-- Text provided --
- - - -
I have previously written of the widening political and cultural divides in American society and the increasing sense of despair many of us feel
over the depraved state of our public discourse. For the past three years, we
have been led by a president so insecure and intellectually deficient that he
resorts every day to lies, insults, and personally demeaning comments towards
his political opponents, members of the press, foreign leaders, our trusted allies,
even members of his own Cabinet. A perennial bully, he loves to humiliate
people and lacks respect for the institutions over which he presides and to
which the public has entrusted him.
I contemplate every day whether there is anything we as
concerned citizens can do as the nation’s political and spiritual crisis becomes
worse by the hour. How can we even begin to respond to the enormous needs and
stakes of this moment in American history?
- - - -
-- Data extract --
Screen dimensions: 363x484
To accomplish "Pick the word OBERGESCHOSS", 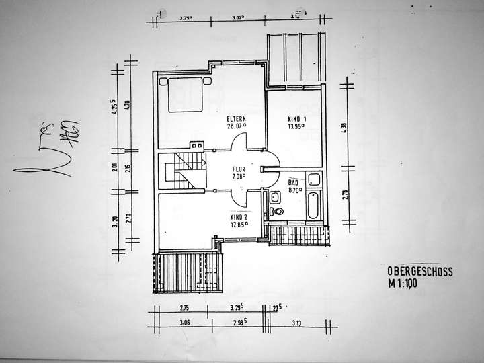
- - - -
-- To-do list --
a - Translate this sentence from the essay on American public discourse into Spanish: "I contemplate every day whether there is anything we as concerned citizens can do as the nation’s political and spiritual crisis becomes worse by the hour."
b - Retype the passage of the essay on American public discourse starting with "I have previously" and going on through "has entrusted him.".

-- Answer list --
a - Reflexiono cada día sobre si hay algo que nosotros, como ciudadanos preocupados, podamos hacer mientras la crisis política y espiritual de la nación empeora hora tras hora.

b -
I have previously written of the widening political and cultural divides in American society and the increasing sense of despair many of us feel
over the depraved state of our public discourse. For the past three years, we
have been led by a president so insecure and intellectually deficient that he
resorts every day to lies, insults, and personally demeaning comments towards
his political opponents, members of the press, foreign leaders, our trusted allies,
even members of his own Cabinet. A perennial bully, he loves to humiliate
people and lacks respect for the institutions over which he presides and to
which the public has entrusted him.